Trusted Knowledge Extraction for Operations and Maintenance Intelligence
Kathleen P. Mealey, Jonathan A. Karr, Priscila Saboia Moreira, Paul R. Brenner, Charles F. Vardeman
TL;DR
The paper tackles the challenge of deriving operational and maintenance intelligence from domain-specific, largely unstructured aviation data. It introduces OMIn, a publicly available FAA-derived benchmark with gold standards for NER, CR, and NEL, and performs a zero-shot evaluation of sixteen open-source KE tools across NER, CR, NEL, and RE in an on-premises, confidential setting. Findings reveal significant domain-transfer gaps: NER and NEL show low recall, CR transfers more robustly, and RE suffers from heterogeneous ontologies and tool-specific relation schemas, leading to limited immediate deployment readiness.
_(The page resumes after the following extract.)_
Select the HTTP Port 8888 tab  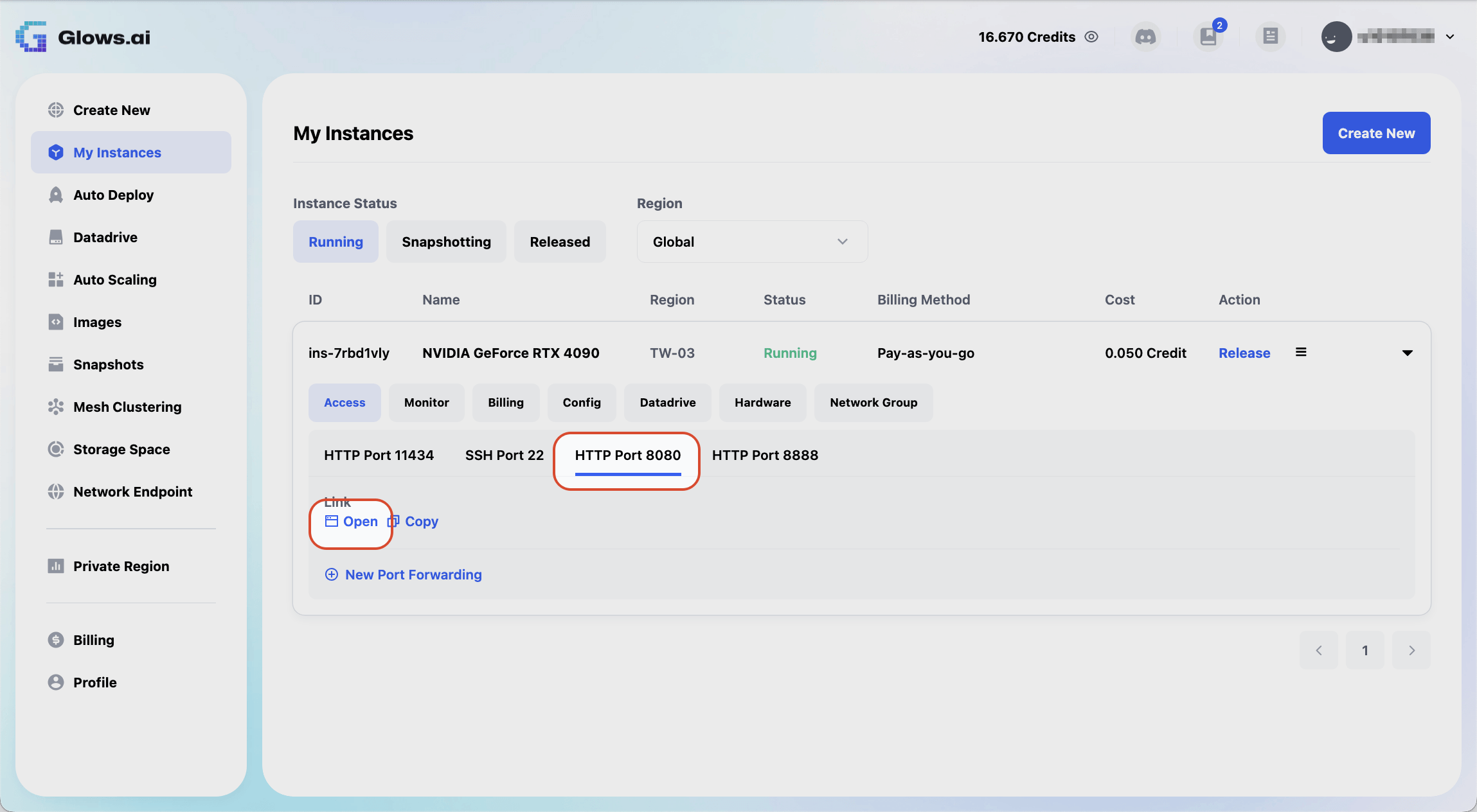[765, 455]
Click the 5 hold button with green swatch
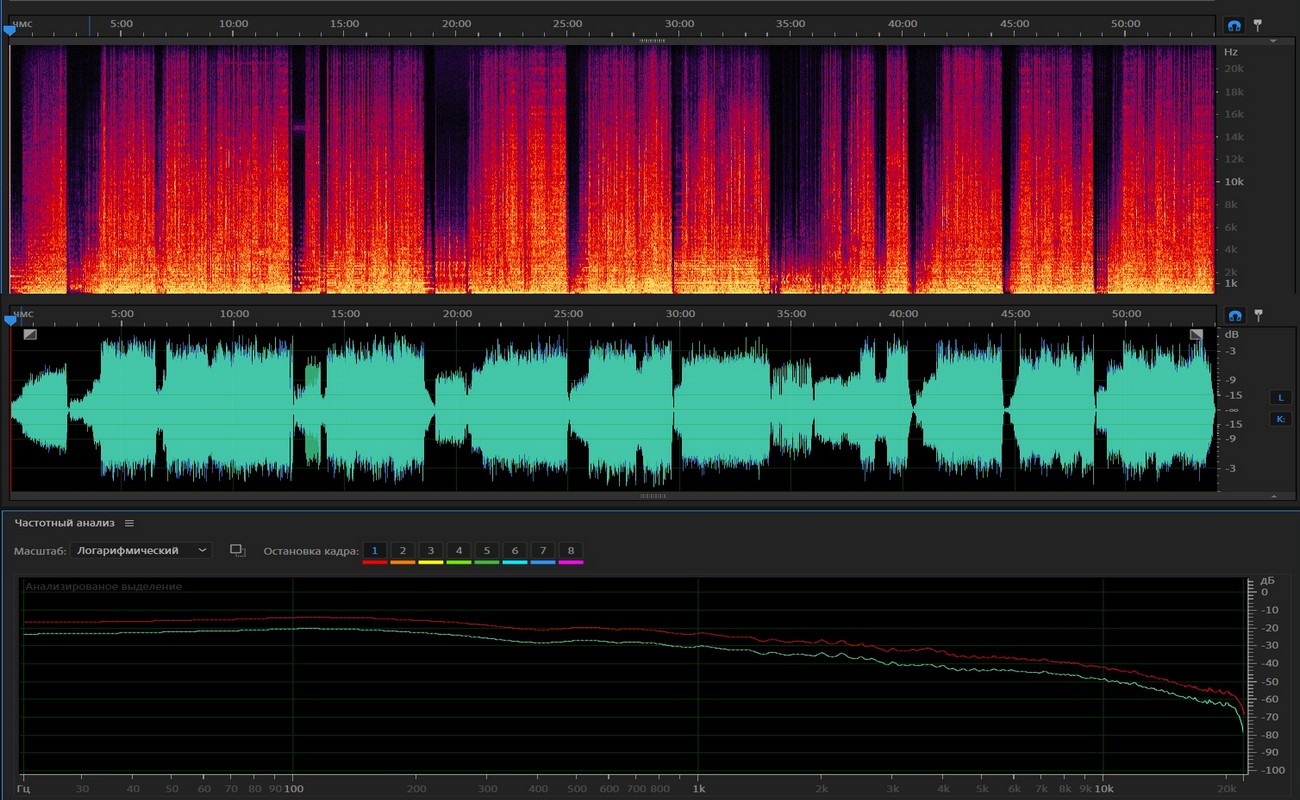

The work highlights the need for domain-adapted resources, a shared maintenance ontology for fair RE benchmarking, and open datasets to accelerate trusted KE for safety-critical industries, while providing a reproducible baseline for future research and domain adaptation efforts.
Abstract
Deriving operational intelligence from organizational data repositories is a key challenge due to the dichotomy of data confidentiality vs data integration objectives, as well as the limitations of Natural Language Processing (NLP) tools relative to the specific knowledge structure of domains such as operations and maintenance. In this work, we discuss Knowledge Graph construction and break down the Knowledge Extraction process into its Named Entity Recognition, Coreference Resolution, Named Entity Linking, and Relation Extraction functional components. We then evaluate sixteen NLP tools in concert with or in comparison to the rapidly advancing capabilities of Large Language Models (LLMs). We focus on the operational and maintenance intelligence use case for trusted applications in the aircraft industry. A baseline dataset is derived from a rich public domain US Federal Aviation Administration dataset focused on equipment failures or maintenance requirements. We assess the zero-shot performance of NLP and LLM tools that can be operated within a controlled, confidential environment (no data is sent to third parties). Based on our observation of significant performance limitations, we discuss the challenges related to trusted NLP and LLM tools as well as their Technical Readiness Level for wider use in mission-critical industries such as aviation. We conclude with recommendations to enhance trust and provide our open-source curated dataset to support further baseline testing and evaluation.